TEXT BLOCK:
From those unfamiliar beginnings, the band’s fifth album, I Don’t Live Here Anymore, took three years to complete, its gestation spread across seven studios in Los Angeles and New York. The War On Drugs’ most collaborative and uplifting record to date is also their most accessible, Granduciel’s soaring guitar heroics coexisting with a multitude of analogue synths and exultant choruses draped in stonewash denim. “I never really had a vision for it per se,” says Granduciel, relaxed and genial on a late-summer morning in Los Angeles. “We started with the idea of having no rules and it being playful, and that was something I tried to incorporate into all the sessions.”

It’s been four years full of milestones for Granduciel since A Deeper Understanding. In early 2019 he turned 40, and a few months later he and his partner, Breaking Bad and Jessica Jones actress Krysten Ritter, welcomed their first child, Bruce – named partially after Springsteen. Perhaps these milestones gave him a different perspective, but as he contemplated the enormity of following up his faultless major-label debut, the pressure that has suffocated him in the past never materialised.

DATASET CONTENT:
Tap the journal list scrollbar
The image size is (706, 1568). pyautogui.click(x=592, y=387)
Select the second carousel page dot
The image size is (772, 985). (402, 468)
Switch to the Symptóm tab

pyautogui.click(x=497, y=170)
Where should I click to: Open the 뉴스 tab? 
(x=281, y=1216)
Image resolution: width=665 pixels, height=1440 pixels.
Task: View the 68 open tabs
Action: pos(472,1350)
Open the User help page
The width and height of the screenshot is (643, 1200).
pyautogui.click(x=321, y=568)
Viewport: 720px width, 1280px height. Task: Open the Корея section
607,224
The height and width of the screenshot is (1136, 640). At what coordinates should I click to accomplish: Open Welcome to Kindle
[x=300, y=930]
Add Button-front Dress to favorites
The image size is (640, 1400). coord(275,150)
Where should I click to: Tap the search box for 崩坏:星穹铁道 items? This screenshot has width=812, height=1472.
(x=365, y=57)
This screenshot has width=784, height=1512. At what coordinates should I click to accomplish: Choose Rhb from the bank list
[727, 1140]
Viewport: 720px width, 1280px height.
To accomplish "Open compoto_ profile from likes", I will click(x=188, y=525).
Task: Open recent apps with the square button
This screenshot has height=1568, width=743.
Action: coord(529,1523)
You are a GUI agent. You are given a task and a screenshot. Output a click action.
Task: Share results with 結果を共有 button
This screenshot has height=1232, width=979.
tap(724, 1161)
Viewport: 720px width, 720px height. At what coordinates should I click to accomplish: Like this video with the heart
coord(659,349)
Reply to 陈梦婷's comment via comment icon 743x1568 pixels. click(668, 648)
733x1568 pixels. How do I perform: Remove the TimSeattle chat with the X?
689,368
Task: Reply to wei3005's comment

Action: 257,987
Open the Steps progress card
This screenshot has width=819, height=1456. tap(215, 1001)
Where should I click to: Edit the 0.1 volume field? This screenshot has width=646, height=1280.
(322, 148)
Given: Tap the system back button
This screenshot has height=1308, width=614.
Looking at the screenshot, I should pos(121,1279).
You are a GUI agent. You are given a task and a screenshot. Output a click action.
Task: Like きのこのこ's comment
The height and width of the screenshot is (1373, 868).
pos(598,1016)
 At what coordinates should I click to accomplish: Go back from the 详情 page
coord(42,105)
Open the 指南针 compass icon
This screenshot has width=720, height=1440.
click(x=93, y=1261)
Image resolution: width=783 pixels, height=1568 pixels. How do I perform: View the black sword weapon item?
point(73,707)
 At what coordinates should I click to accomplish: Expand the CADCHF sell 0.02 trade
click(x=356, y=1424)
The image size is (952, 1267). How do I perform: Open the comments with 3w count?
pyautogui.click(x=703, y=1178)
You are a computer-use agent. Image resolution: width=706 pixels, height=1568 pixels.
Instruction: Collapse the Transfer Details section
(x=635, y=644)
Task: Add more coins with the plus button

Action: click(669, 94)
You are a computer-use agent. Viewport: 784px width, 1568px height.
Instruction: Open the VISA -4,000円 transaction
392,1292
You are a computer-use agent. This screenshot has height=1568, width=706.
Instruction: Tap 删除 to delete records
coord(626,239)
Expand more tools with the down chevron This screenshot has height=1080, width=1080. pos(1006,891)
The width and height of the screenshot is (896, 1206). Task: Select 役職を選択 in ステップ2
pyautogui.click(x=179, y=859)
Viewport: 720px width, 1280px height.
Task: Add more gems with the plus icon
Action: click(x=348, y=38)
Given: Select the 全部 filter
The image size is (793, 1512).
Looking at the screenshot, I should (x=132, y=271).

DIRECTION A: According to the passage on The War On Drugs' fifth album, how long did I Don't Live Here Anymore take to complete?
DIRECTION B: Copy word for word the part of the passage on The War On Drugs' fifth album between "It’s been four" and "past never materialised.", inclusive.

OUTPUT A: Three years.

OUTPUT B:
It’s been four years full of milestones for Granduciel since A Deeper Understanding. In early 2019 he turned 40, and a few months later he and his partner, Breaking Bad and Jessica Jones actress Krysten Ritter, welcomed their first child, Bruce – named partially after Springsteen. Perhaps these milestones gave him a different perspective, but as he contemplated the enormity of following up his faultless major-label debut, the pressure that has suffocated him in the past never materialised.